● **YOUR ASSIGNMENT**:
What do the lines say from the one containing "Open the MonitorOff pinned app" to the end of the records? Restate them word for word, and only those.

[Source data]
== == ==

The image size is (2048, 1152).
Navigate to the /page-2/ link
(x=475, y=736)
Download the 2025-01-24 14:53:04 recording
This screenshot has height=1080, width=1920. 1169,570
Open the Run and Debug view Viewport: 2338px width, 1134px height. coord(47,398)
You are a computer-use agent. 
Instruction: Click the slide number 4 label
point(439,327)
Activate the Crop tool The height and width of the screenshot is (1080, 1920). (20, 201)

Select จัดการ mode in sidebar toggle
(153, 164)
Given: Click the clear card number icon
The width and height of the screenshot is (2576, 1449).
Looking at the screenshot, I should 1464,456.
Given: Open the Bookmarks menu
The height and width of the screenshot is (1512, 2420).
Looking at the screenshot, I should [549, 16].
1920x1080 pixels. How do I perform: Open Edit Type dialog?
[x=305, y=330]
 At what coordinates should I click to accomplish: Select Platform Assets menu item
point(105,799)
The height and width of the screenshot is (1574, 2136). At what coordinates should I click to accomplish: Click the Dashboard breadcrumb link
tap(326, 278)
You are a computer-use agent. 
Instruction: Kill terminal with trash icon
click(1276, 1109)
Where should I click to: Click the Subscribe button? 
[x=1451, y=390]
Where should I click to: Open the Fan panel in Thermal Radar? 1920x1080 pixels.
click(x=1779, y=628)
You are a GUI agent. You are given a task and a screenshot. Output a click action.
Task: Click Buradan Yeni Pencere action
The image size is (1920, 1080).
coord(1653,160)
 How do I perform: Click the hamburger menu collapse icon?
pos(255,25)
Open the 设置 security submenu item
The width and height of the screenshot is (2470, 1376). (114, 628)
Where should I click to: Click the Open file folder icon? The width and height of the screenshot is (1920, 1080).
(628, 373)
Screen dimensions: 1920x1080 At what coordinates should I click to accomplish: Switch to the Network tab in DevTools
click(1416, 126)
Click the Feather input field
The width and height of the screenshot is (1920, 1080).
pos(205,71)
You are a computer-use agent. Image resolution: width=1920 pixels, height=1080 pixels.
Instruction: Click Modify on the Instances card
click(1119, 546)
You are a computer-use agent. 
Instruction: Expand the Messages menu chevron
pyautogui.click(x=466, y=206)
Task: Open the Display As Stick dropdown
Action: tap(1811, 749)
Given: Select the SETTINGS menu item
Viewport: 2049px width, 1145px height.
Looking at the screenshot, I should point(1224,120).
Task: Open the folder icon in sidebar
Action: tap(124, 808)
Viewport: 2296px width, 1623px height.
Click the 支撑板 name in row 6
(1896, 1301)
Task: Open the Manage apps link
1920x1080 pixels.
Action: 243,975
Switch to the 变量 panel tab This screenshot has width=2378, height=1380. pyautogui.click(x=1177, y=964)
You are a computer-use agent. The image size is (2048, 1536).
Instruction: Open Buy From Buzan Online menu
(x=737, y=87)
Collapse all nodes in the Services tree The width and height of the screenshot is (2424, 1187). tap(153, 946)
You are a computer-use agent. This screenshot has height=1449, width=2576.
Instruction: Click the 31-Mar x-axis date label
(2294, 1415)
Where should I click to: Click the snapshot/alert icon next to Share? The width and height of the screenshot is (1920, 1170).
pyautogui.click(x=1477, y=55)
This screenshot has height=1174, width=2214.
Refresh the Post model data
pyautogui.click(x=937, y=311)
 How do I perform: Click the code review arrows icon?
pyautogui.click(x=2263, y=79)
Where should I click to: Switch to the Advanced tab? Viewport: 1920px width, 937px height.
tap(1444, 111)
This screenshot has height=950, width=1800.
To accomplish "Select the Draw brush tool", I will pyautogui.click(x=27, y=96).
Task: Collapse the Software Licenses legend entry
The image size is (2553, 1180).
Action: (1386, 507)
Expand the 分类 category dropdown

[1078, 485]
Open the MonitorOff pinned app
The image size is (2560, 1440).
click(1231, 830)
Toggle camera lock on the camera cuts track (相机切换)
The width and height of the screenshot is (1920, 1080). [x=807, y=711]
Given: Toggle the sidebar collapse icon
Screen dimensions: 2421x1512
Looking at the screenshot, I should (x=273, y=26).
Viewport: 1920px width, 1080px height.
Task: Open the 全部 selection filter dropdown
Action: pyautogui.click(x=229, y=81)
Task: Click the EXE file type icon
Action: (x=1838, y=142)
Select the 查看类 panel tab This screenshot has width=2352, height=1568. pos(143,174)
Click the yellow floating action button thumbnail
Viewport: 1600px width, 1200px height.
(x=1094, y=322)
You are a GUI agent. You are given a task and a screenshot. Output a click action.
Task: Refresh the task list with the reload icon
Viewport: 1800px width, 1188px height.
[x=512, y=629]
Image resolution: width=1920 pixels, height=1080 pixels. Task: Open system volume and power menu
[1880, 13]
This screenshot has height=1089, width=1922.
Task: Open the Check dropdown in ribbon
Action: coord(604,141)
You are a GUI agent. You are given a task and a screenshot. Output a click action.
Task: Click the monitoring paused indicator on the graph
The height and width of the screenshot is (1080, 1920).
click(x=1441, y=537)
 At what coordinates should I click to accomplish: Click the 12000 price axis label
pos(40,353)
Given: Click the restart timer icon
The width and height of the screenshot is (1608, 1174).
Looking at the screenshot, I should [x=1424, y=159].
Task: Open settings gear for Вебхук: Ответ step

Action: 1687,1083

== == ==

● **RESPONSE FOR THIS EXERCISE**:
Open the MonitorOff pinned app
The image size is (2560, 1440).
click(1231, 830)
Toggle camera lock on the camera cuts track (相机切换)
The width and height of the screenshot is (1920, 1080). [x=807, y=711]
Given: Toggle the sidebar collapse icon
Screen dimensions: 2421x1512
Looking at the screenshot, I should (x=273, y=26).
Viewport: 1920px width, 1080px height.
Task: Open the 全部 selection filter dropdown
Action: pyautogui.click(x=229, y=81)
Task: Click the EXE file type icon
Action: (x=1838, y=142)
Select the 查看类 panel tab This screenshot has width=2352, height=1568. pos(143,174)
Click the yellow floating action button thumbnail
Viewport: 1600px width, 1200px height.
(x=1094, y=322)
You are a GUI agent. You are given a task and a screenshot. Output a click action.
Task: Refresh the task list with the reload icon
Viewport: 1800px width, 1188px height.
[x=512, y=629]
Image resolution: width=1920 pixels, height=1080 pixels. Task: Open system volume and power menu
[1880, 13]
This screenshot has height=1089, width=1922.
Task: Open the Check dropdown in ribbon
Action: coord(604,141)
You are a GUI agent. You are given a task and a screenshot. Output a click action.
Task: Click the monitoring paused indicator on the graph
The height and width of the screenshot is (1080, 1920).
click(x=1441, y=537)
 At what coordinates should I click to accomplish: Click the 12000 price axis label
pos(40,353)
Given: Click the restart timer icon
The width and height of the screenshot is (1608, 1174).
Looking at the screenshot, I should [x=1424, y=159].
Task: Open settings gear for Вебхук: Ответ step

Action: 1687,1083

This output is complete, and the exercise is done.